Navigating the Shifts: Summer’s End, New Reflections, and Hard Lessons

With summer officially over and the sailboat now hoisted out of the water, it’s a bittersweet moment. On one hand, we have our time back, fully focused on the tasks ahead. Yet, by the time spring returns, we know we’ll miss those warm days on the water. As we shift into autumn, I’ve taken a moment to reflect on our strategies and where we’re headed.

Gamma Goblin’s Steady Outperformance

Our Gamma Goblin strategy continues to deliver steady, reliable returns. In September, it posted a 0.5% gain, while the QQQ achieved 2.6%. Despite the QQQ’s stronger recent performance, since Gamma Goblin’s inception, it remains ahead of its benchmark by 2.5%. This consistent outperformance reinforces our confidence in the strategy’s ability to deliver over the long term.

The information ratio for Gamma Goblin stands at 1.21, significantly ahead of the benchmark’s 0.63%. Gamma Goblin, in many ways, has been running a marathon—a slow and steady pace, while the competition occasionally surges ahead. But just as in calculus, where the slope of the curve may change at various points, it’s the area under the curve that matters. The QQQ may have had a steeper slope this month, but the cumulative advantage we’ve built with Gamma Goblin has ensured we stay ahead, a position we intend to maintain.

What’s particularly notable is that we’re only 40% invested in the market on average, with 60% in cash generating returns of its own. We don’t include these cash returns in our performance reporting, since if they were to make or break our results, it would be all for naught. To calculate the Sharpe ratio, one would subtract the risk-free rate, but this cash information allows readers to estimate it themselves. With proprietary capital in play, our focus remains firmly on generating profits. Although we keep our reporting straightforward, transparency is key, and we will continue to clearly communicate our progress.

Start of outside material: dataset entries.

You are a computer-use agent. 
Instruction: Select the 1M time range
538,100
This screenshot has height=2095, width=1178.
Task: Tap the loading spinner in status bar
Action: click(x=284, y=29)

R&D Update: Tackling the Hard and Easy Problems

On the research front, we’ve been focusing on some hard questions in both finance and broader scientific endeavours. AI developments, particularly the latest from OpenAI, have prompted us to re-evaluate how we approach these challenges. A particularly compelling article that has shaped our thinking is “Artificial Intelligence for Science: The Easy and Hard Problems” (link to article).

We’re committed to tackling the hard problems ourselves, while acknowledging that automation and AI will increasingly handle the easier tasks. This aligns well with Steve Jobs’ “100x theory”—the idea that the right tools can multiply an individual’s productivity exponentially. We believe that these AI-driven tools will only enhance our research capabilities moving forward.

In our R&D efforts, we are focusing on three main areas: refining our asset allocation quant strategies, optimising intra-market option arbitrage, and exploring an advanced version of Gamma Goblin that estimates predictable convexity in a new, more efficient way. These three areas form the backbone of our ongoing work, and we are confident that they will position us to remain at the forefront of strategy development.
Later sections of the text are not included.